A method for dehairing of animal hides and skins is described. The method includes treating the hide or skin with a dehairing formulation that includes at least one carbohydrase enzyme and treating with at least calcium hydroxide and further utilizing at least one reducing chemical during the dehairing step. A dehairing formulation is further described.

Description

METHODS FOR DEHAIRING ANIMAL SKINS AND HIDES AND FORMULATIONS RELATED TO SAME
BACKGROUND OF THE INVENTION
[0001] This application claims the benefit under 35 U.S.C. §119(e) of prior U.S. Provisional Patent Application No. 63/642,021 filed May 3, 2024, which is incorporated in its entirety by reference herein.
[0002] The present invention relates to the dehairing of hides and skins. The present invention further relates to dehairing formulations that can be used in dehairing processes for skins and hides.
[0003] Conventional leather processing generally involves four operations, namely, pretanning, tanning, post tanning, and finishing. It includes a combination of single and multi-step processes that employs as well as expels various biological, organic, and inorganic materials. Conventional beamhouse processes (liming and re-liming) employ lime and sodium sulfide and purifies the skin matrix by the removal of hair, flesh, and other unwanted materials. Various application methods include pit, paddle, drum, and painting on the flesh side. After this stage, the hide/skin can be considered a pelt. De-liming, bating, and pickling processes prepare the skin for subsequent tanning.
[0004] The traditional beamhouse processes or wet processing cleans the hides or skins and prepares them for further processing like re-tanning, fat liquoring, dyeing, and finishing. The beamhouse process includes the steps of soaking, dehairing, liming, fleshing, splitting, deliming, bating, pickling and tanning. The resulting product of these processes can be generally known as wet-blue.
[0005] Beamhouse processing, especially liming-reliming processes are known to contribute [0006] The conventional lime-sulfide process can lead to the destruction of the hair, causing emissions with high chemical oxygen demand (COD), biological oxygen demand (BOD), and total suspended solid (TSS) loads in the effluent of these industries. Moreover, the use of lime in the unhairing process requires its removal, usually by the addition of ammonium salts, which represents high amounts of nitrogen in the stream of wastewater, one of the main contaminants of liquid effluents.

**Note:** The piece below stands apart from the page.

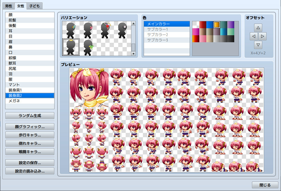Switch to the 子ども (child) tab
Screen dimensions: 281x191
[34, 6]
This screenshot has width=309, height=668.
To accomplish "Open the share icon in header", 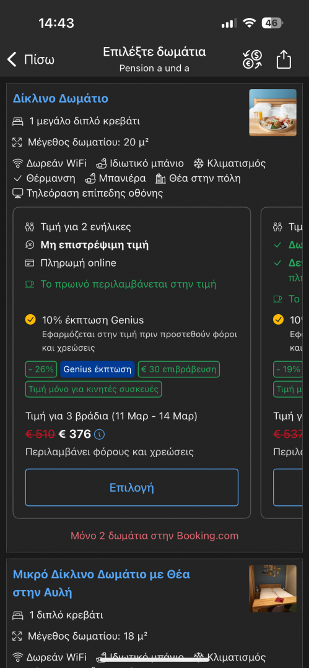I will (x=284, y=59).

One alternative to conventional lime-sulfide process is enzymatic unhairing and the utilized enzyme preparations, but currently almost all are done by proteases sometimes in association with lipases. On the other hand, the main difficulty which hinders the utilization of protease in unhairing is to confine the proteolytic activity to the epidermis layer, hair follicles/hair and basement membrane. However, the extension of proteolytic activity towards collagen structure, to some degree, is inevitable, thus impairing the properties of leather. At present, the high control of proteolysis is essential to enzymatic unhairing by protease but such control has not been obtained on a commercial level and on a consistent basis.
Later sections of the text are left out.